A valle dei ricavi (+2% in un anno), due spinte continuano a misurarsi nel conto economico del gruppo: la riduzione dei costi e la crescita degli accantonamenti per i rischi creditizi (trasparente il conto economico Italia, nel quale un +24,4% di margine operativo lordo ottenuto con un deciso -7,2% dei costi viene fortemente eroso da un +10,9% di loan loss provisions). Le azioni sui costi, intraprese con decisione dal management (vedi a lato focus su spese per il personale), sono rese possibili dal ridisegno della struttura organizzativa del gruppo e delle attività italiane. Niente tagli traumatici in agenda: le 3.790 filiali interessate al progetto a inizio 2011 caleranno fino a 3.500 nel 2015, con una forte metamorfosi: a regime il 60% delle filiali saranno infatti "cash-light", cioè alleggerite di molti servizi di base trasferiti a canali tecnologici. nello stesso periodo (2008-2012) le operazioni effettuate attraverso canali diretti sono divenute maggioritarie nel gruppo, crescendo dal 41% al 75% del totale.
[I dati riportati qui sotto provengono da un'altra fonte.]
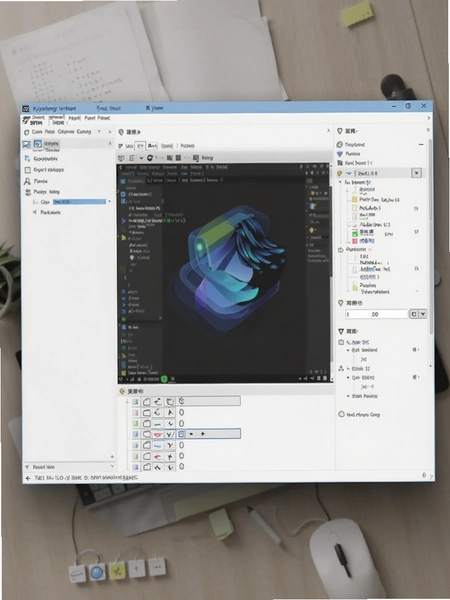Click the green shield icon in dark status bar

click(x=164, y=379)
Incognita-sofferenze, liquidità ok

Sul versante delle rettifiche, i rischi creditizi sono maggiormente presidiati (+13,2% sui nove mesi, fino a 5,1 miliardi). Il costo del rischio di gruppo è aumentato da 108 a 123 punti base da un anno all’altro: rimane alto in Italia (188) anche se è diminuito dai 209 del secondo trimestre, mentre permane a bassi livelli in Germania e Austria (a 48). Fisiologico il livello di 118 nell’area Cee, dove i tassi di crescita del business rimangono più alti che nell’Europa occidentale. Il totale dei crediti dubbi è in crescita (8,1% il peso sui crediti netti totali), così come le sofferenze, la cui copertura è oggi a quota 55,7%, superiore alla media delle banche italiane.
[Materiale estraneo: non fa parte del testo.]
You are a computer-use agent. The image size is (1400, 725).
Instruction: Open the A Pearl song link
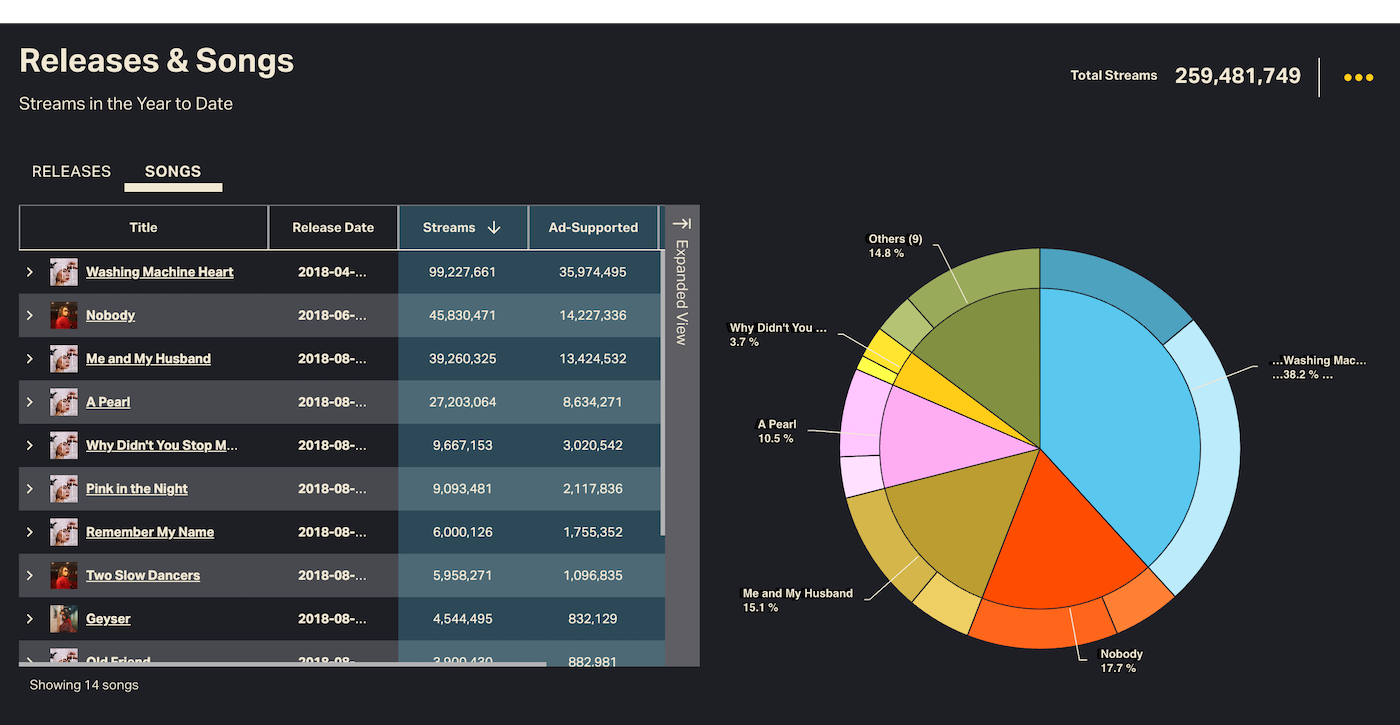[108, 402]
Il deleveraging - naturale combinazione di situazione di mercato e azione manageriale - ha visto ridursi la leva da 23,4 a 18,9 dal settembre 2011 in poi. Il riflesso evidente è il deciso miglioramento del Core Tier 1 oltre la soglia del 10%: un punto in più della soglia richiesta dall’Eba per metà 2012. Ma il coefficiente è pienamente capiente (9,3%) anche con un’applicazione piena di Basilea 3.

Durante la presentazione dei dati al 30 settembre, UniCredit ha insistito sul miglioramento progressivo della posizione di liquidità, in particolare del funding gap, sostenuto da un’ulteriore crescita trimestrale del finanziamento diretto (+1,1%). Il piano di finanziamento 2012 del gruppo è completato (al 120% in Italia) e il buffer di liquidità a un anno è di 162 miliardi, di cui 132 miliardi immediatamente disponibili presso le banche centrali al netto degli sconti praticati a titolo prudenziale. UniCredit (che ha acceduto alle aste Bce per 26 miliardi triennali) ha incrementato i suoi investimenti finanziari fino a 102,3 miliardi. Di circa 92 miliardi di esposizione in titoli sovrani, l’impegno in bond italiani è a quota 46 per cento.